Newspaper article The Christian Science Monitor

Italy Keeps Dini on, Opting for Stability over Elections

Newspaper article The Christian Science Monitor

Italy Keeps Dini on, Opting for Stability over Elections

Article excerpt

WHEN is a resignation not a resignation? When it happens in Italy, seems to be the wry point of view here.

Although Prime Minister Lamberto Dini stepped down at the end of last year, saying his technocratic government had completed its tasks, President Oscar Luigi Scalfaro rejected the resignation. So Mr. Dini, a former Bank of Italy economist, remains on the job.

Mr. Scalfaro's logic apparently is that Italy, which has a 50-year tradition of revolving-door governments, needs someone at the helm as Italy assumes its six-month presidency of the European Union (EU) this month.

Dini opened a parliamentary debate on his government's fate Tuesday evening, in which he stressed its accomplishments and the responsibility Italy had toward its EU partners.

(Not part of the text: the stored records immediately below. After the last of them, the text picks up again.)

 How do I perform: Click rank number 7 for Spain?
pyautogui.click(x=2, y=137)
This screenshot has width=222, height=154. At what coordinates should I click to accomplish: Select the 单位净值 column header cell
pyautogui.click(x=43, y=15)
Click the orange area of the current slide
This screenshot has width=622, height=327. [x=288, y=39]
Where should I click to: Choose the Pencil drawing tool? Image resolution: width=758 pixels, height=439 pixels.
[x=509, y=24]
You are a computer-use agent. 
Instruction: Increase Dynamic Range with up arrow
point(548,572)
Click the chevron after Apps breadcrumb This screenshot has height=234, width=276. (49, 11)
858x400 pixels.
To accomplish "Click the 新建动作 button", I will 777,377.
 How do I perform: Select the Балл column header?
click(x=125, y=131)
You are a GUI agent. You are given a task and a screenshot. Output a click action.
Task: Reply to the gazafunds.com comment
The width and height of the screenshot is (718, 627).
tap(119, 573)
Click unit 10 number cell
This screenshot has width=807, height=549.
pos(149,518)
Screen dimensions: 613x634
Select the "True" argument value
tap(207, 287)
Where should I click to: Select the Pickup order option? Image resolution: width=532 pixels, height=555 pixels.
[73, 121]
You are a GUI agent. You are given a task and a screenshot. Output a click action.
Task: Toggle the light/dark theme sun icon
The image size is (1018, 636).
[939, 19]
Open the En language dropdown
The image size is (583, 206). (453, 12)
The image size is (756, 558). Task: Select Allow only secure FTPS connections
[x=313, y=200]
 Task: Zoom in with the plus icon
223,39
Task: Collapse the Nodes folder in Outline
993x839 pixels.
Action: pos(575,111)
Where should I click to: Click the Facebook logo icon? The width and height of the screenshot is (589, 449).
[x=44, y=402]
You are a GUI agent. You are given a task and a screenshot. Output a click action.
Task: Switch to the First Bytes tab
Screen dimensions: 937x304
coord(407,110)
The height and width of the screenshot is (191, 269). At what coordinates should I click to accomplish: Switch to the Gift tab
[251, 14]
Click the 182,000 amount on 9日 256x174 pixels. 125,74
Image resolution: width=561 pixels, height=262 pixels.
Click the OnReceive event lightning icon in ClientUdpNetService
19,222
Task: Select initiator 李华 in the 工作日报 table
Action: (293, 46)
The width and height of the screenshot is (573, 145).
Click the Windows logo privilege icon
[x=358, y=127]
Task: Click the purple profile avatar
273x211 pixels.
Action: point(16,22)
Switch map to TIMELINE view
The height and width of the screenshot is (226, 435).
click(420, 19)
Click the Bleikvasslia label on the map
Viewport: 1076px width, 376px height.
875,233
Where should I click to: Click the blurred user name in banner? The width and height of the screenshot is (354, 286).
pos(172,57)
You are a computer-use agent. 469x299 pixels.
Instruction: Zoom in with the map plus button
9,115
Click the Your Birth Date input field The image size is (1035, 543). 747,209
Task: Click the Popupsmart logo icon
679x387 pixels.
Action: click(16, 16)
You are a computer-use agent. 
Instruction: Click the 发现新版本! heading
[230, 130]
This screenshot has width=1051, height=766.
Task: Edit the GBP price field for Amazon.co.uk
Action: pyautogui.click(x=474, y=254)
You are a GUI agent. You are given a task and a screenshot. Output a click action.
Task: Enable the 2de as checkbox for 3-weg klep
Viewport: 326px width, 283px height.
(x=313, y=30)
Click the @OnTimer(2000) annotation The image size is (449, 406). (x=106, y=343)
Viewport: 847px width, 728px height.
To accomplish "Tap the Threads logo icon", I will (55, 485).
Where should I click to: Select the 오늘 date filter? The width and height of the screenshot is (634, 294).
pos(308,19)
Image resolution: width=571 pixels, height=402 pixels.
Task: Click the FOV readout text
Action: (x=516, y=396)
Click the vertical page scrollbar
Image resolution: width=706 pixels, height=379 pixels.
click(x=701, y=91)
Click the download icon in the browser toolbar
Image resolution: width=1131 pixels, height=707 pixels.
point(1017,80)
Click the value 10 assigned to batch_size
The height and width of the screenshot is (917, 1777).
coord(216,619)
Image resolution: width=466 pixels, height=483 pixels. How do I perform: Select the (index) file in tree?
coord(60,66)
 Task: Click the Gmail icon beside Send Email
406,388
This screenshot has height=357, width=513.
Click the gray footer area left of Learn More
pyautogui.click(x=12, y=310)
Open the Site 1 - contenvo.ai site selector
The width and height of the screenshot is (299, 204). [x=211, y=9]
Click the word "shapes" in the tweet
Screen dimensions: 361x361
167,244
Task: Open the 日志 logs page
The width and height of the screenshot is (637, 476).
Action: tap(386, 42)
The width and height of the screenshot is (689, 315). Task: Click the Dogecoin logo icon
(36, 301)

He also defended himself from charges that his staying on was a move to keep Italy from holding early elections. In refusing the resignation, Scalfaro chose to avoid a government crisis, he said, to give Parliament an opportunity to debate the next step.

"The government never acted looking at how long it would last," said Dini, who succeeded Prime Minister Silvio Berlusconi one year ago. "To the contrary, we have several times voluntarily put the government's survival at risk {in confidence votes} so as to obtain the approval of measures essential for the country."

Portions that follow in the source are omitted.